Short Message Service (SMS)

Managing Workforce Performance


By Brendan B. Read,
Senior Contributing Editor


If there is one central objective of contact center management it is achieving optimal performance from the agents. This can be measured by yardsticks such as increased customer retention, loyalty, issues resolved, sales, and collections and/or reduced costs.


To reach that goal requires obtaining, analyzing and then utilizing that data to drive performance. That is the essence of integrating performance management (PM) with contact center workforce optimization (WFO) solutions (PM/WFO) accomplished via tapping information from many sources including ACDs and CRM systems, speech and screen analytics and surveys. With PM/WFO supervisors can see what is happening in real time, find out why and coach and train agents to boost results.

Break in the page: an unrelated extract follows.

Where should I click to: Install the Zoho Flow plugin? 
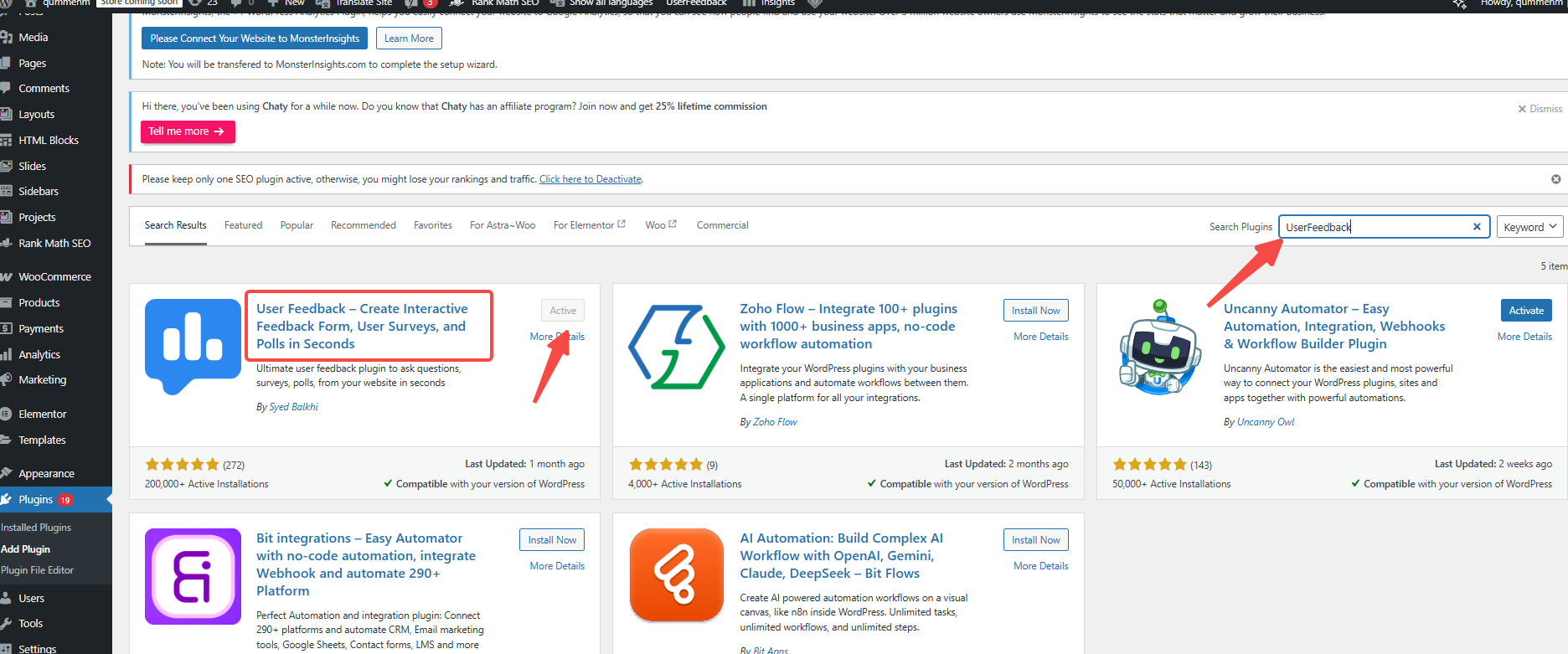pyautogui.click(x=1035, y=311)
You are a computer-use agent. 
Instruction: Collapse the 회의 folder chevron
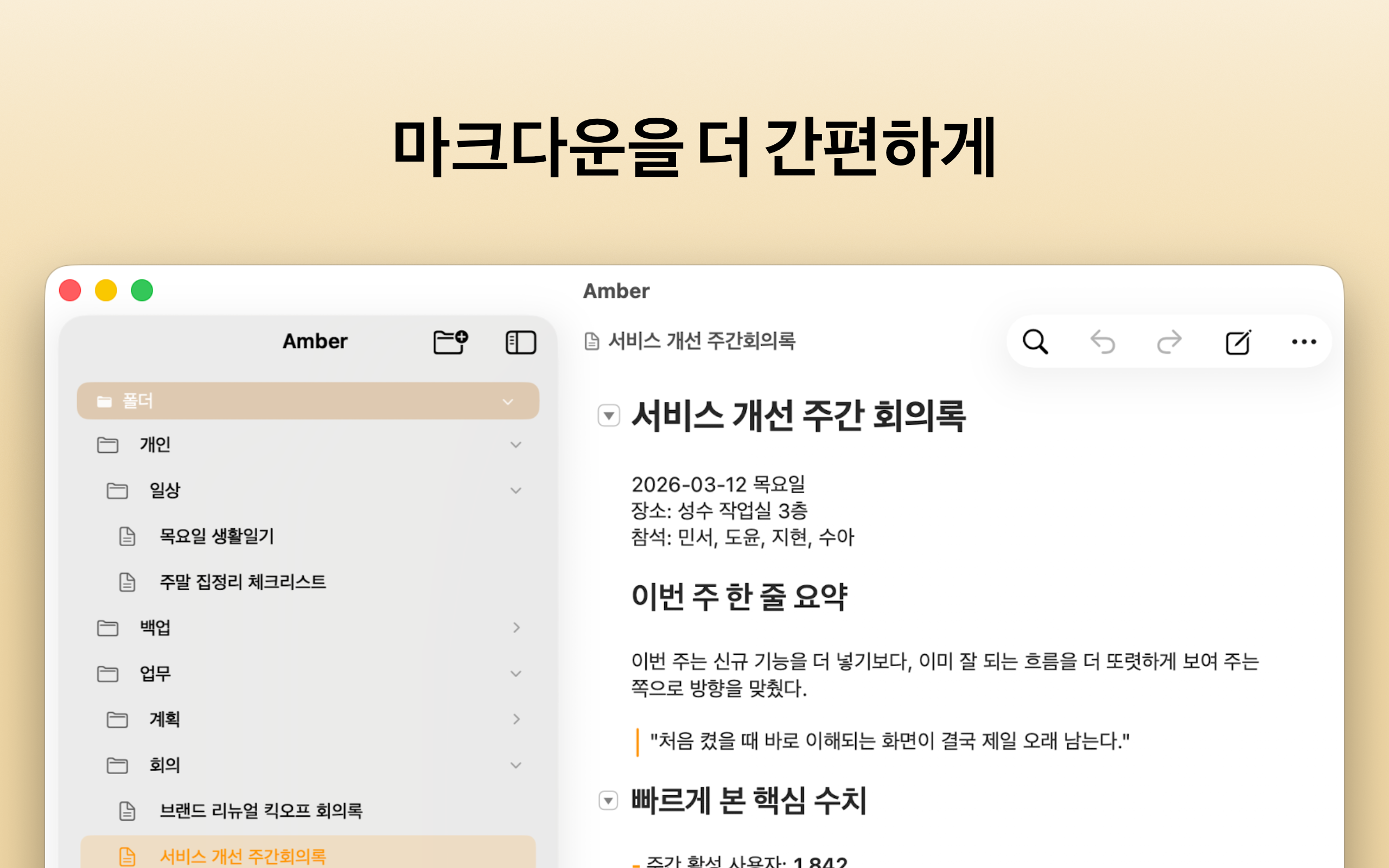pos(515,765)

Jim Davies, research director, Gartner, uses the example of Fred, a contact center agent who has a cross-sell ratio of 1 in 20 calls, but his center’s target is one in 10. If Fred’s center didn’t have a PM system his supervisor might not know there is a problem because that data has been recorded on the CRM but not linked to the contact center. He might spot it if he had luckily picked a call of Fred’s to monitor; most calls selected tend to be random.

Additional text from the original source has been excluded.